**Texte à lire**
──────

Ces 23 Prieurez composent 34800 l. de revenu, les Prieurez & maisons de Filles des mêmes Élections, sont, Variville, Ordre de Fontevrault 1800 l. de revenu. Les Cordelieres de Beauvais 6000 l. Les Ursulines de la même Ville 10000 l. Les Carmelites de Compiégne vivent d'aumônes. Les Filles de la Congregation de la même Ville ont 4000 l. de rente. Les Filles de Ste. Marie 4000 l. Les Ursulines de Pontoise 12000 l. Les Carmelites du même lieu 1000 l. Les Bénédictines Angloises sont ties-pauvres. Le Prieuré de l'Hôtel-Dieu, fondé par S. Louïs, 3000 l. Ces Maisons composent un revenu de 67000 l.
Monasteres d'Homme.
Les Monastères d'hommes sont les Jacobins, Cordeliers, Minimes & Capucins de Beauvais, très-pauvres ; les Jesuistes de Compiégne, qui tiennent le College, jouissent de 4800 l. de revenu, lavoir 3000 l. sur les rentes ordinaires de la Forêt, & le surplus de la Chapelle de bonnes-nouvelles, qui leur est unie : Les Celestins du Mont de Chasfre dans la Forêt ont 5000 l. Les Mathurins de Verberie 600 l. Les Minimes de Compiégne 1500 l. Les Jacobins 400L. Les Cordeliers 200 l. Les Jesuites de Pontoise, fondez par le Cardinal de Joyeuse, ont 1400 l. Les Mathurins du même lieu ont 1500 l. Les Cordeliers & Capucins n'ont rien. La Communauté des Prêtres de l'Isle-Adam, fondée par feuë Madame la Princesse de Conti, 300 l. Toutes ces maisons ensemble composent un revenu de 31100 l.
Hôpitaux.

──────

**Données fournies**
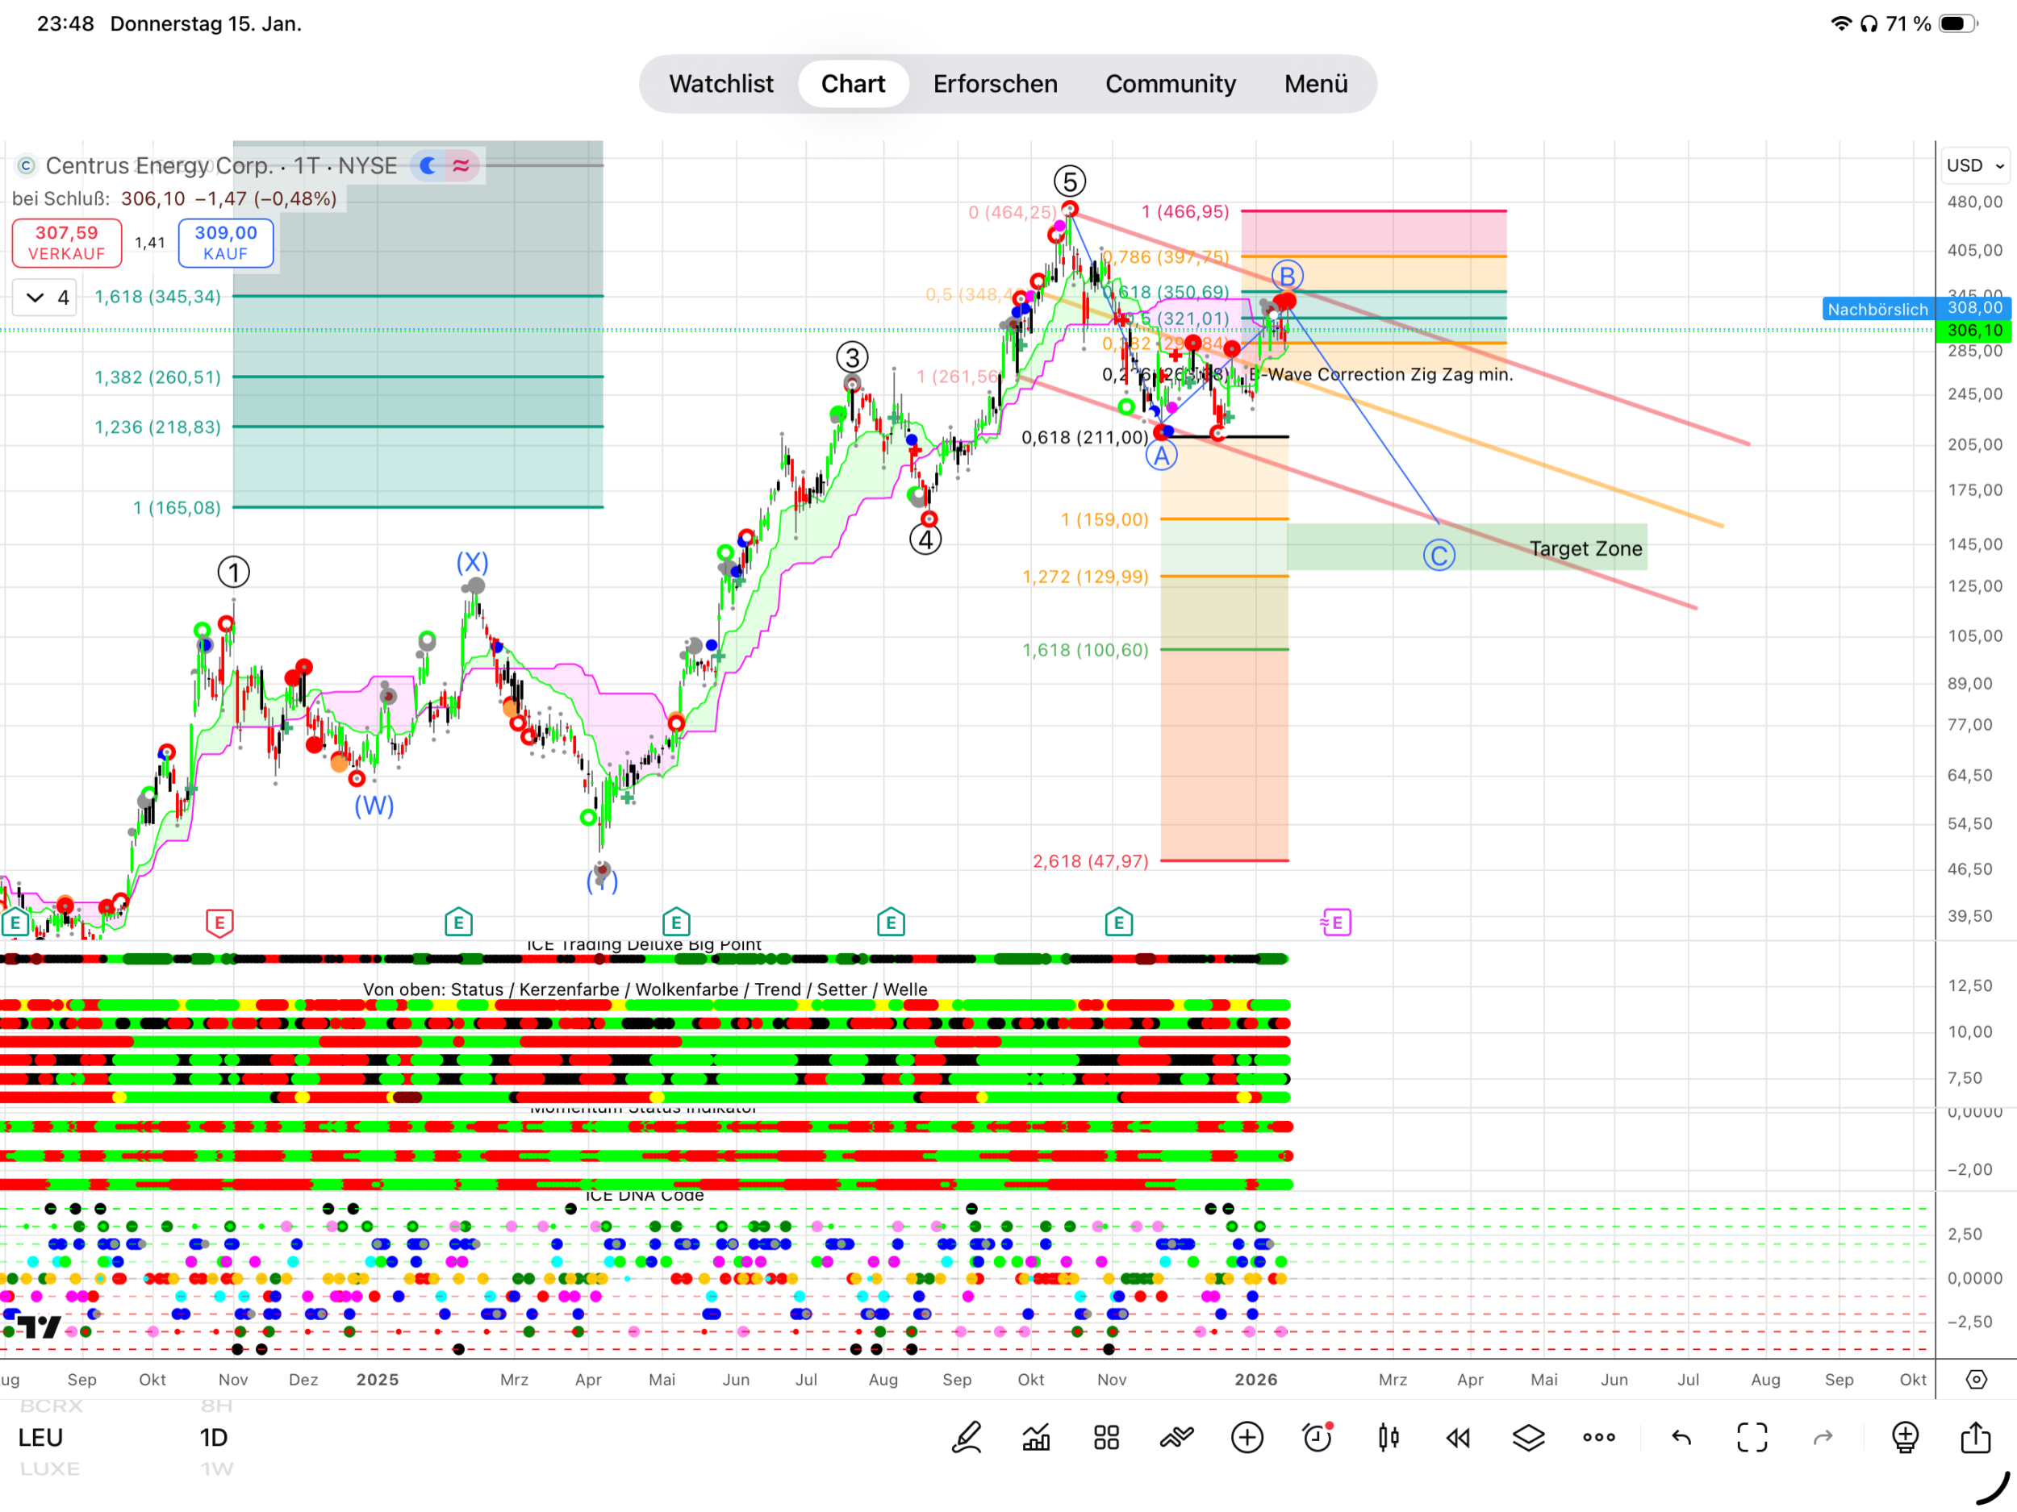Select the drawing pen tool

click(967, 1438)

──────

**Énoncé A**
D'après le texte sur les revenus des maisons religieuses, de combien de rente disposent les Ursulines de Pontoise ?
**Énoncé B**
Dans le texte sur les revenus des maisons religieuses, recopiez fidèlement le passage qui va de « Ces 23 Prieurez » à « Monasteres d'Homme. ».
**Énoncé C**
Résumez en deux phrases le texte sur les revenus des maisons religieuses.

**Réponse attendue A**
12000 l.

**Réponse attendue B**
Ces 23 Prieurez composent 34800 l. de revenu, les Prieurez & maisons de Filles des mêmes Élections, sont, Variville, Ordre de Fontevrault 1800 l. de revenu. Les Cordelieres de Beauvais 6000 l. Les Ursulines de la même Ville 10000 l. Les Carmelites de Compiégne vivent d'aumônes. Les Filles de la Congregation de la même Ville ont 4000 l. de rente. Les Filles de Ste. Marie 4000 l. Les Ursulines de Pontoise 12000 l. Les Carmelites du même lieu 1000 l. Les Bénédictines Angloises sont ties-pauvres. Le Prieuré de l'Hôtel-Dieu, fondé par S. Louïs, 3000 l. Ces Maisons composent un revenu de 67000 l.
Monasteres d'Homme.

**Réponse attendue C**
Le texte énumère les revenus des prieurés et maisons de filles de Beauvais, Compiégne et Pontoise, qui forment ensemble 67000 l., certaines, comme les Carmelites de Compiégne, vivant d'aumônes. Il fait de même pour les monastères d'hommes, dont plusieurs sont très pauvres ou n'ont rien, et dont le revenu total s'élève à 31100 l.